Novels make worlds. They create an intuitive sense and mental picture of a place. And the senses of space produced by fiction shape how readers view the world itself, just as maps do.
For early postcolonial literature, the world of the novel was often the nation. Postcolonial novels were usually set within national borders and concerned in some way with national issues. Sometimes the whole story of the novel was taken as a allegory of the nation, whether in India or Tanzania. It was important in supporting anti-colonial nationalism, but it could also be limiting – land-centered and introverted.
my new book Write ocean worlds explores another type of world of the novel: not the village or the nation, but the world of the Indian Ocean.
The book describes a series of novels in which the Indian Ocean is at the center of the story. It focuses on novelists Amitav Ghosh, Abdulrazak Gurnah, Lindsey Collen and Joseph Conrad. Ghosh is an India-US based writer whose work includes historical fiction from the Indian Ocean; Gurnah is a novelist from Zanzibar, who received the 2021 award Nobel Prize in Literature; Collen is a Mauritius-based author and activist; and Joseph Conrad, is a key figure in the English literary canon.
Read more: The fiction of Nobel Prize winner Abdulrazak Gurnah traces small lives with wit and tenderness
These four authors are notable for having centered the world of the Indian Ocean in the majority of their novels. Each also covers a significant region of the Indian Ocean: phantom the eastern part, Gourna the western part, Colleen the islands and Konrad the perspective of an imperial outsider.
Their work reveals an outward-looking world – full of movement, crossing borders and south-south interconnection. They are all very different – from colonialism (Conrad) to radically anti-capitalist (Collen), but together they inspire and shape a larger sense of Indian Ocean space through themes, images, metaphors and a language. This has the effect of re-mapping the world in the reader’s mind, centered on the interconnected global south.
Read more: Exploring the Indian Ocean as a rich archive of history – above and below the waterline
Like the Kenyan novelist Yvonne Adhiambo Owuor said, the narrative of Africa’s interconnectedness with the world in particular “seems to have gotten lost in our post-independence and post-colonial imagination”. As she puts it, “much of Africa is hidden in the sea”.
My book aims to inspire readers to dive into fiction where it is.
The Indian Ocean connection
Indian Ocean World is a term used to describe the very long lasting Connections between the coasts of East Africa, the Arabian coasts and South and East Asia. These connections were made possible by the geography of the Indian Ocean.

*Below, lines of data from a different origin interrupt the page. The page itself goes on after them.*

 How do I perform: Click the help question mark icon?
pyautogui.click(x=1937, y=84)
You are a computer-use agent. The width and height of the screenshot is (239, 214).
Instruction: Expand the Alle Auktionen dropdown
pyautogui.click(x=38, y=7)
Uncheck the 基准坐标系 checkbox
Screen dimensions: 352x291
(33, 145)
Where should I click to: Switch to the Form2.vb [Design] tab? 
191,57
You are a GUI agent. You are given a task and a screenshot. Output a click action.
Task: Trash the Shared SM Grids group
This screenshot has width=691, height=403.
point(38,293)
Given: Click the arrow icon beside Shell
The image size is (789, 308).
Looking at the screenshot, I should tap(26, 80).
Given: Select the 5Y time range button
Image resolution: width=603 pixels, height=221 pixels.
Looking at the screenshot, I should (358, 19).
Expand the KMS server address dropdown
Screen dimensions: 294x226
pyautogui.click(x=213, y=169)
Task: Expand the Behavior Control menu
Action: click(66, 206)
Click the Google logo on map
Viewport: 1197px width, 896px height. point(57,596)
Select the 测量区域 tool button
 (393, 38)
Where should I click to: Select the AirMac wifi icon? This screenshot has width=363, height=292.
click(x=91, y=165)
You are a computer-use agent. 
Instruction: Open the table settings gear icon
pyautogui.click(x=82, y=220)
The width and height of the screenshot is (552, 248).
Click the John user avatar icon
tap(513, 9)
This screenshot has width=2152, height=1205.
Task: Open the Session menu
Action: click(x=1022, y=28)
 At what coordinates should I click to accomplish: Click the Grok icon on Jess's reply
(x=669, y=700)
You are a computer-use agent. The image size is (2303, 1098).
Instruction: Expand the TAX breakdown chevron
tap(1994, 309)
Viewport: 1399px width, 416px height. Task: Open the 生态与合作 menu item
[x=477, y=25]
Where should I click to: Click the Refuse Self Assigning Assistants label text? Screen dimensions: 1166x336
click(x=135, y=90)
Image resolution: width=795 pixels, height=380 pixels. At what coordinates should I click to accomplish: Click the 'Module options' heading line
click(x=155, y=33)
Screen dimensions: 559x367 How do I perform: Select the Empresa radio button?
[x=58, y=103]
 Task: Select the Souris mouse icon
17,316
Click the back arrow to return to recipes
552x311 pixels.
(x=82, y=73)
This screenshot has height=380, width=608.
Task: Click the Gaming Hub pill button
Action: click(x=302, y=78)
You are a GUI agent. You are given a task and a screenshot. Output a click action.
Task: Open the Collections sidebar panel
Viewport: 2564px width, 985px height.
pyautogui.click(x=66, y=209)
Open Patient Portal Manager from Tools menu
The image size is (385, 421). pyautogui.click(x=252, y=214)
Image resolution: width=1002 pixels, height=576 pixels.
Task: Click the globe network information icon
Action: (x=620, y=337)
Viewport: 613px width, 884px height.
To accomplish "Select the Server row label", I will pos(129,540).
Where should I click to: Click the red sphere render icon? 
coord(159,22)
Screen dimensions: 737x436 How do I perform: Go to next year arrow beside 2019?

For much of history, travel by sea was much easier than by land, which meant that far-distant port cities were often more easily connected to each other than to much closer inland cities. Historical and archaeological evidence suggests that what we now call globalization has emerged in the Indian Ocean. This is the interconnected ocean world referenced and produced by the novels in my book.
The Indian Ocean novel in English is a small but substantial genre, also including works by MG Vassanji, Michel Ondaatje, Romesh Gunesekeraand many more.
Read more: Literature sheds light on the history and mystery of the Southern Ocean
For their part, Ghosh, Gurnah, Collen, and even Conrad refer to a different set of stories and geographies than those more often found in English-language fiction. These are mostly centered in Europe or the United States, assume a background of Christianity and whiteness, and mention places like Paris and New York.
Rather, the book’s novels highlight a largely Islamic space, feature characters of color, and centralize the ports of Malindi, Mombasa, Aden, Java, and Bombay.
To take an example, in Gurnah’s novel By the sea, a teacher from Zanzibar shows his young students their place in the world, and he traces a long, continuous line around the east coast of Africa, to India, and through the Malay and Indonesian archipelagos, to China. This, he says, is where we are, circling Zanzibar and pointing east and out to sea. Just outside the classroom:
throngs of sailboats lie plank to plank in the harbour, the sea between them glistening with slicks of their trash… the streets crowded with Somalis or Suri Arabs or Sindhis, buying and selling and engaging in incomprehensible fights, and the night camping in outdoor spaces, singing happy songs and brewing tea…
It is a densely imagined and richly sensory image of a southern cosmopolitan culture which provides an expanded sense of belonging to the world.
Represent Africa
This remapping is particularly powerful for the representation of Africa. In fiction, sailors and travelers are not all European. And Africa is not portrayed as a hydrophobic continent that only welcomes rather than sends explorers. African, Indian and Arab characters are traders, nakhodas (dhow captains), runaways, villains, missionaries, militants.
This is not to say that Indian Ocean Africa is romanticized. Migration is often a matter of strength; the journey is presented as an abandonment rather than an adventure; freedoms are denied to women; and slavery is rampant.
This means that the African part of the Indian Ocean world plays an active role in its long and rich history, and therefore in that of the rest of the world.